Exercise instructions:
a – List every date given in the forum thread on phone security below.
b – Carry on the forum thread on phone security below, picking up after its last sentence.

Text block:
⟨
Don't iphones have a function where it wipes the device when you type in your code wrong to many times? Its been a few years since I've used one.

Yes, but you need to activate it yourself in the settings. It's only really useful if you've got seriously sensitive info on your phone (legal or otherwise). For a regular user who doesn't have anything more incriminating than some of their girlfriend's nudes, it's probably more likely an avenue for someone to troll you by wiping your phone when you put it down at a party or something.

C.M. Kruger
Oct 28, 2013
Plus there are all the backdoors Apple has built into their devices. And SIGINT stuff like Stingray or Triggerfish. :can:

GOTTA STAY FAI
Mar 24, 2005

~no glitter in the gutter~
~no twilight galaxy~
College Slice
I dunno how it is in other countries, but here in the U.S., most police departments have a kit that lets them break into any phone regardless of what security you put on it. Even the podunk rural povertyland municipal PD in my town has one. Sometimes it takes a while to crack something open, but it's just a matter of the detective plugging it in, starting the software, and going to lunch or whatever.

A younger and rowdier Fai would argue that such a thing is an invasion of privacy, but our PD recently used it to take down a CP ring, so I'm all for it. :nms:One dude had CP of his own daughter on his phone:nms:

Proteus Jones
Feb 28, 2013



C.M. Kruger posted:

Plus there are all the backdoors Apple has built into their devices. And SIGINT stuff like Stingray or Triggerfish. :can:

Apple hasn't had the ability to unlock full device encryption for at least the last two iterations of the phone hardware/OS. And unless you *specifically* escrow your key with them via iCloud, they've never been able to recover an OS X drive encrypted via FileVault. That's one reason all the law enforcement agencies, from local all they way up to the Federal TLAs, are trying get the legislators to pass laws to allow the government to compel Apple and Google to bake a back door into the latest generation phones and OSes.
⟩
Records supplied:
⟨
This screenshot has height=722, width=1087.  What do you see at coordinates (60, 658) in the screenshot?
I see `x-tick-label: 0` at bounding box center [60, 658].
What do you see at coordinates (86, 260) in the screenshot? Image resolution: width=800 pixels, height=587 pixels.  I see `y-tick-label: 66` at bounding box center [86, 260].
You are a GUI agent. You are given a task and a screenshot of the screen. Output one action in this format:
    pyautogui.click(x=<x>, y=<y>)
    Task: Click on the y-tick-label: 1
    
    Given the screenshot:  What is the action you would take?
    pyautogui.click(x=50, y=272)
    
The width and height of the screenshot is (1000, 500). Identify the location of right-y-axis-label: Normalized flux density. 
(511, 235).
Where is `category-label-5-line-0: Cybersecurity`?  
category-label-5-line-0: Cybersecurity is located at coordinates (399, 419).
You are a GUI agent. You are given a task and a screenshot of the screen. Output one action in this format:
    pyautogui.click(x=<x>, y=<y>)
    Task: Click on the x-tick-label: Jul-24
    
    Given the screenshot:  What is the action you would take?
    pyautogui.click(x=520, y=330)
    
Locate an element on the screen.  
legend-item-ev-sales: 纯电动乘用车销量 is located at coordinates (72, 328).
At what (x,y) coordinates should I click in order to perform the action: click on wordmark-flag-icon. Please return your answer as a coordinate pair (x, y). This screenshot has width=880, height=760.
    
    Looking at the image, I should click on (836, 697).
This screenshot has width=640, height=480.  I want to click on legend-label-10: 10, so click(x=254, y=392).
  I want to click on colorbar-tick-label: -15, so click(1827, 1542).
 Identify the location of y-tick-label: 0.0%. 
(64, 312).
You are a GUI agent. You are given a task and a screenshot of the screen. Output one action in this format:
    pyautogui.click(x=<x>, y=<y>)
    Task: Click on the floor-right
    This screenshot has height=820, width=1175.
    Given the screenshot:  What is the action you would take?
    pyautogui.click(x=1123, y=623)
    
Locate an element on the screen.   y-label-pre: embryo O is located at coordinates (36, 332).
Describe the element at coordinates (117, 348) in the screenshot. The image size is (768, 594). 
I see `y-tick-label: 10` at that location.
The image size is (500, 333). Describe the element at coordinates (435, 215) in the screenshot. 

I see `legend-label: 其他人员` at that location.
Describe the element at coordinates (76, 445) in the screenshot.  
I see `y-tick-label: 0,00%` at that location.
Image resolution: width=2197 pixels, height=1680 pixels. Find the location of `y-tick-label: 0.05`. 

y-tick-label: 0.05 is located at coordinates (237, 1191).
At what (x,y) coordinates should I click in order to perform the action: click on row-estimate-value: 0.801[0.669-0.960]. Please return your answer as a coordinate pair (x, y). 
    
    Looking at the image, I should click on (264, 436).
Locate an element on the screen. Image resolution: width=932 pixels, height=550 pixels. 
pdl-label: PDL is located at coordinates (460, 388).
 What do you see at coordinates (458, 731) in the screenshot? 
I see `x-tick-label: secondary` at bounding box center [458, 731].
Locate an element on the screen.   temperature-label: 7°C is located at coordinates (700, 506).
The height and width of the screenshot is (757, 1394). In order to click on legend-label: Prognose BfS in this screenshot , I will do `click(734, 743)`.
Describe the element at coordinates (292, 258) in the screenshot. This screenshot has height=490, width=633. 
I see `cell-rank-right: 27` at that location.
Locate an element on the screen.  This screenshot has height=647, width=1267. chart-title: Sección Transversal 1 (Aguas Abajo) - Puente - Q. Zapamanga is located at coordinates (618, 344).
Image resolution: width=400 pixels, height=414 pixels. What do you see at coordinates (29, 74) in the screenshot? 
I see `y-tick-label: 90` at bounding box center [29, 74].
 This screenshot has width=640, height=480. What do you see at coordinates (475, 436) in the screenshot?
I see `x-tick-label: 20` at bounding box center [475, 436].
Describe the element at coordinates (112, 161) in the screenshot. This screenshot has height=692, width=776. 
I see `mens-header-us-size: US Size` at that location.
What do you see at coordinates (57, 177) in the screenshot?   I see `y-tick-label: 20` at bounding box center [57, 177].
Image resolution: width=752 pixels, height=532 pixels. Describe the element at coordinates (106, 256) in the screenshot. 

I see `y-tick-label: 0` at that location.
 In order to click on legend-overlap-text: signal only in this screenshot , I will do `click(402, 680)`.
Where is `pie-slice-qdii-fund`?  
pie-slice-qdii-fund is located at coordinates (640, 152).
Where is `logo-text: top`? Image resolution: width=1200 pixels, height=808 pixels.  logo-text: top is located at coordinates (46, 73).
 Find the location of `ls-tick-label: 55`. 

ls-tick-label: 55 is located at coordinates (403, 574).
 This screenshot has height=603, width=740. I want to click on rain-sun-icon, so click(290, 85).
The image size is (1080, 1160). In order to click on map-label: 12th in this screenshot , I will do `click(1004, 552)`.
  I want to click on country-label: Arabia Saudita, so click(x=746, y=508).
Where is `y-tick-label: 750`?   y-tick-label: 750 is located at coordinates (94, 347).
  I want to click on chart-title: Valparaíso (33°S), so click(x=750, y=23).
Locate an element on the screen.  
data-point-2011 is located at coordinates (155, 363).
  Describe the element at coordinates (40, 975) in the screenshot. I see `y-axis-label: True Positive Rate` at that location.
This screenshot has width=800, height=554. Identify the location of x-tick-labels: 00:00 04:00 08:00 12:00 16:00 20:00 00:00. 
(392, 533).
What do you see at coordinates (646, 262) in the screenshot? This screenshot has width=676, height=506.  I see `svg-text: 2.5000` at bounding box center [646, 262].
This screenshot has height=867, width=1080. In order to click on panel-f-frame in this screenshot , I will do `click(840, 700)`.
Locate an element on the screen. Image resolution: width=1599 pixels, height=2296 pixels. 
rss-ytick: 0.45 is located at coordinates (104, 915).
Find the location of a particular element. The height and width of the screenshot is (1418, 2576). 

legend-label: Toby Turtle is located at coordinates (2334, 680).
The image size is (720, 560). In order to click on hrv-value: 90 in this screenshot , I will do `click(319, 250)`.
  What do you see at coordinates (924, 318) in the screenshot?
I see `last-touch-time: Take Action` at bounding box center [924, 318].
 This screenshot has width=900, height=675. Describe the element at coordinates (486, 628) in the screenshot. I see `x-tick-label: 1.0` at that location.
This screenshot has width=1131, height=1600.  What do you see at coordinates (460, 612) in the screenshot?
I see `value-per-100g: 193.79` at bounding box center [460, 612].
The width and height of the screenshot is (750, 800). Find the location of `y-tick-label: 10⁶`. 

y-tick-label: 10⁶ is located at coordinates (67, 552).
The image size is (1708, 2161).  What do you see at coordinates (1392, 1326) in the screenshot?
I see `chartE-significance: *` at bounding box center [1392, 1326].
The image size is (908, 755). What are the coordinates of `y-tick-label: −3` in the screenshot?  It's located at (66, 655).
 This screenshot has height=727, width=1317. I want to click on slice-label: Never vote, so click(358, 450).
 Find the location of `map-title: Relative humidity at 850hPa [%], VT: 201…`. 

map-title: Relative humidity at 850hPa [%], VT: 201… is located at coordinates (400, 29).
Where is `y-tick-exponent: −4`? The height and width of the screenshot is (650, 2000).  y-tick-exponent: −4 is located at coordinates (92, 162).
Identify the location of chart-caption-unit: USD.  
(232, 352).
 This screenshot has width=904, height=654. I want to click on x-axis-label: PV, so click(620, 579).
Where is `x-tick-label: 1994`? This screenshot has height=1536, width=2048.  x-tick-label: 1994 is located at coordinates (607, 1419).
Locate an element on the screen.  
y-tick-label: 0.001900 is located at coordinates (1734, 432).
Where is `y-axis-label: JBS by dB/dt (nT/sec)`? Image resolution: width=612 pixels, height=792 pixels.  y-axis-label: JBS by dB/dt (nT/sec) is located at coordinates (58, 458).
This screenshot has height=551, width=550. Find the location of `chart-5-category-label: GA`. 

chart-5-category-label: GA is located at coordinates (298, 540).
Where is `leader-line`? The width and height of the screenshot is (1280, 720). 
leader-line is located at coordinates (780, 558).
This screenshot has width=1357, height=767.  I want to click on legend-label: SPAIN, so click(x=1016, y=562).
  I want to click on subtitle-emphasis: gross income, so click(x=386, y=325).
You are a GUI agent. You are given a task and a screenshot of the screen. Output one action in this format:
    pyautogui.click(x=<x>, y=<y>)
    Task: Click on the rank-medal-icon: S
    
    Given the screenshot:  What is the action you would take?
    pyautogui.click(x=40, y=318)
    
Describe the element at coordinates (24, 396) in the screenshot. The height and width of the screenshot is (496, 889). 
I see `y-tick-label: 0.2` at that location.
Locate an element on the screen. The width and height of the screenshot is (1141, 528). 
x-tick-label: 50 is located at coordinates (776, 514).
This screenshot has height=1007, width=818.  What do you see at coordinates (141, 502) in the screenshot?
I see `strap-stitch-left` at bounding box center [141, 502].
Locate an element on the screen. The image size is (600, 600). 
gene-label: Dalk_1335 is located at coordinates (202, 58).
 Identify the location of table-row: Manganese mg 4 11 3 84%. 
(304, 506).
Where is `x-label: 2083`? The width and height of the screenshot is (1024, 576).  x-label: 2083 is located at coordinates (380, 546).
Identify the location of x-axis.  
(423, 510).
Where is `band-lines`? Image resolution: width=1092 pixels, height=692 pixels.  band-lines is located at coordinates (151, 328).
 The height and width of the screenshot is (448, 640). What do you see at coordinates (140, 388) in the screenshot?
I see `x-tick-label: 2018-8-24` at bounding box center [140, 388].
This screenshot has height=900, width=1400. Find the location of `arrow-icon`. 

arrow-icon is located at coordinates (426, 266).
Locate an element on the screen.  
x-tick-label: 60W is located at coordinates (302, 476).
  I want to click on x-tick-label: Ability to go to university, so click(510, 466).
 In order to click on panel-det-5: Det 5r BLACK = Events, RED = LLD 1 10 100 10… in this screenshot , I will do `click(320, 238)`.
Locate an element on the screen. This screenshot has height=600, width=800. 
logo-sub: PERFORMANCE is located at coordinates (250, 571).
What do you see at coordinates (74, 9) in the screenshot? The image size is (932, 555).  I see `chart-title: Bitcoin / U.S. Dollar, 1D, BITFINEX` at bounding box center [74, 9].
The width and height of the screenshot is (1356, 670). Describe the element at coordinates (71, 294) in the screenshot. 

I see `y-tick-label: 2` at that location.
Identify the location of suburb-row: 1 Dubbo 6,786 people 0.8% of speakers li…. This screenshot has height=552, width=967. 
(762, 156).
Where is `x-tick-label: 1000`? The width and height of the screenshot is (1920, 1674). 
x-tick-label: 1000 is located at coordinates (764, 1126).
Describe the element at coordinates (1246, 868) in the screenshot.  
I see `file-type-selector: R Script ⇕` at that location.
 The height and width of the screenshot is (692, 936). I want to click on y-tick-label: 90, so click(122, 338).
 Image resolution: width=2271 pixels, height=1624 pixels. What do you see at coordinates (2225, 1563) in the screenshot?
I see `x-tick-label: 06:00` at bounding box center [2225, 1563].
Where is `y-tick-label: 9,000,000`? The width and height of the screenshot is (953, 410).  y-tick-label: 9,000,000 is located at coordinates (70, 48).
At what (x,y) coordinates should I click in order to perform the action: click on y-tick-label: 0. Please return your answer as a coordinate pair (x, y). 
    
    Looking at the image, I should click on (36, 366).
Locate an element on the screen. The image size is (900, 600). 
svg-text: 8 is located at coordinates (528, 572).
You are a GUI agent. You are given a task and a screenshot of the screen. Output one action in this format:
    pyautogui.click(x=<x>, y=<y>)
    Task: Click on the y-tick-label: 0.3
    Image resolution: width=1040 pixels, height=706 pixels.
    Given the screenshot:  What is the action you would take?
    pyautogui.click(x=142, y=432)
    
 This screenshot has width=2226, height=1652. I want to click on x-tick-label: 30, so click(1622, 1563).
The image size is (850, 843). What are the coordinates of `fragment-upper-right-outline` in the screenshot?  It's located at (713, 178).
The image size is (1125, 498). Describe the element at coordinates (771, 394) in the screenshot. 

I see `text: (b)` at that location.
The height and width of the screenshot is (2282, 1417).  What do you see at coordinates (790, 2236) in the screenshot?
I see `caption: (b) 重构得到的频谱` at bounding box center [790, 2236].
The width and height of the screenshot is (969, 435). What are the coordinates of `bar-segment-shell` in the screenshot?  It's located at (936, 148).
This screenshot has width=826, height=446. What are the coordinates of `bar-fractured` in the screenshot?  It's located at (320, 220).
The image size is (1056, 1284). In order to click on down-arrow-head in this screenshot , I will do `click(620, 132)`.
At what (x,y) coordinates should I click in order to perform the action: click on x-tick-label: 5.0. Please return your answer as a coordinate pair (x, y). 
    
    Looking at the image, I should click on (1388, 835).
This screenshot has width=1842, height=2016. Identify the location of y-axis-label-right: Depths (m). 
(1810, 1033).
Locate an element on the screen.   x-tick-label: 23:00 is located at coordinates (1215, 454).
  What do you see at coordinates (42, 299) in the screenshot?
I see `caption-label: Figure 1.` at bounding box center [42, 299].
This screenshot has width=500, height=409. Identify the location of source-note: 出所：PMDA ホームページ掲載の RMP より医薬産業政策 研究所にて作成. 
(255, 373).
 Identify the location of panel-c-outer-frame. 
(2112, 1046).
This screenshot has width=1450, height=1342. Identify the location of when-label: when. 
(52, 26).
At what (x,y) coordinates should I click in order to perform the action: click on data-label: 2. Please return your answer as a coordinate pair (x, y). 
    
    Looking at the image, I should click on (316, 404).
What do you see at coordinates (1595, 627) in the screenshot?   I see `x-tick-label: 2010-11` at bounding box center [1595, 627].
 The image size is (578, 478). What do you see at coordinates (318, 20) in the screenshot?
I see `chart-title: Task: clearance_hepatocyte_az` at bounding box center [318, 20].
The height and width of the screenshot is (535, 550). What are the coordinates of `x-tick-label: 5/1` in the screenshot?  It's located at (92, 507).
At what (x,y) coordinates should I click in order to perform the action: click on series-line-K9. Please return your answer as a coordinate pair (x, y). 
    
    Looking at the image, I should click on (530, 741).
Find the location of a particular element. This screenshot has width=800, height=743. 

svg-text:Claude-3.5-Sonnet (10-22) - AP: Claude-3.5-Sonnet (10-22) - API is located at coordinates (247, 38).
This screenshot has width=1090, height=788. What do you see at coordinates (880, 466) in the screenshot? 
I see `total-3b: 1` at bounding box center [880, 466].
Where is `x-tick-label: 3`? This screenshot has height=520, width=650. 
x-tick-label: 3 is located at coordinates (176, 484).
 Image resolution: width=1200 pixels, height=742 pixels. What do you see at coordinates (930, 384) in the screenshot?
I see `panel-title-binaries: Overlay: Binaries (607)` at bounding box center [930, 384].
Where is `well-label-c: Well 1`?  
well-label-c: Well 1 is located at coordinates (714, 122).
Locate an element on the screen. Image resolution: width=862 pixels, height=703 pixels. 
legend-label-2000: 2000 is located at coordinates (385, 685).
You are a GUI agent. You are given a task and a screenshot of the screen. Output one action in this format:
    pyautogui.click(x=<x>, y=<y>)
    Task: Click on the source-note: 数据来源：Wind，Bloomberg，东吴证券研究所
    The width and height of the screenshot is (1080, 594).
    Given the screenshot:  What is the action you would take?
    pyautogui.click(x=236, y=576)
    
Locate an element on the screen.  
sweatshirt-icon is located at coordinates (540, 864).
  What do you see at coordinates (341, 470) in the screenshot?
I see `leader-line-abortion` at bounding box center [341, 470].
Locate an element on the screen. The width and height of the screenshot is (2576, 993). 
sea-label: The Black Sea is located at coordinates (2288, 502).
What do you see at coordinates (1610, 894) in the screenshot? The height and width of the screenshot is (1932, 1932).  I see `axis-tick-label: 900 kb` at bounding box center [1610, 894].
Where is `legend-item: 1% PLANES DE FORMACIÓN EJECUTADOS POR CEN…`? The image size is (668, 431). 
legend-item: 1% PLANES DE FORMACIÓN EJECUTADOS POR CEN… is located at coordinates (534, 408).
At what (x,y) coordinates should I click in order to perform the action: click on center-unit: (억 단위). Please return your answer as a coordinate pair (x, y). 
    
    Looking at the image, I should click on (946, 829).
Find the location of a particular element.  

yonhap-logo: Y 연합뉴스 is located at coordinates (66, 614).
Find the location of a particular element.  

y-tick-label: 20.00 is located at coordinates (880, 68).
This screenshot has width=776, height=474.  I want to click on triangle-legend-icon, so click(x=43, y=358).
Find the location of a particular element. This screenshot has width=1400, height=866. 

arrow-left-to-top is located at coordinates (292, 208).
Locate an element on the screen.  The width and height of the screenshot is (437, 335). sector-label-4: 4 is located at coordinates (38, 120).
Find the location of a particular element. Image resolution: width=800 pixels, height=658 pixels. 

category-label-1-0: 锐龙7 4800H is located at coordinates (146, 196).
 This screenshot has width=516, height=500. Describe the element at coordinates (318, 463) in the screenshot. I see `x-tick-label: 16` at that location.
⟩
Task-by-task results:
a –
- Oct 28, 2013
- Mar 24, 2005
- Feb 28, 2013

b –
Hell, there have been slide-decks leaked from law enforcement meetings bitching and moaning about the fact they can't just hook up a device and siphon data from the phones anymore.

But please tell me all about how full device encryption using AES-256 is easily compromised. :nallears:

Exit Strategy
Dec 10, 2010

by sebmojo

flosofl posted:

Then there's a poo poo-heels at the US Border Patrol. I think they still have the "give us your password, or we'll just take your computer and maybe give it back to you... one day..."

Three passwords, three logins. There's my 'real', regular one that's my standard login - Unrelated to my real name, my aging handle from way back in the bad old days of BBS. There's the innocuous 'TSA/CBP wants to verify that my computer is a computer' account, uses first-initial-last-name, that has a handful of licensed apps and is logged into my Google account on Chrome. Then there's initials-punctuation-numberstring. Log into that one and it escalates to root in the background and erases the private key for decrypting the SSD then issues a reboot command.

Working security is a tough gig sometimes.

chitoryu12
Apr 24, 2014

GOTTA STAY FAI posted:

A younger and rowdier Fai would argue that such a thing is an invasion of privacy, but our PD recently used it to take down a CP ring, so I'm all for it. :nms:One dude had CP of his own daughter on his phone:nms:

Well, that's the problem. The times when privacy invasion works to take down serious criminals inevitably gets used to justify its use on people who don't deserve it. That said, the problem isn't necessarily the existence of that software as much as it is preventing it from being used frivolously to breach people's privacy when unneeded. The same reason why you'd be okay with a police officer getting a warrant to sift through someone's filing cabinets looking for evidence of fraud, but not okay with them arresting a guy for DUI and then using that as an excuse to turn over his house.

Geoj
May 28, 2008

BITTER POOR PERSON

GOTTA STAY FAI posted:

I dunno how it is in other countries, but here in the U.S., most police departments have a kit that lets them break into any phone regardless of what security you put on it. Even the podunk rural povertyland municipal PD in my town has one. Sometimes it takes a while to crack something open, but it's just a matter of the detective plugging it in, starting the software, and going to lunch or whatever.

Its probably just a brute force attacker - automatically guesses the password until it finds a hit. If they're able to defeat your encryption with one it means your password was relatively easy to guess (combination of common words and/or sequential numbers - like "password1234".) With a strong enough password a 256 bit encryption key is nigh unbreakable by any method that will deliver results in your lifetime.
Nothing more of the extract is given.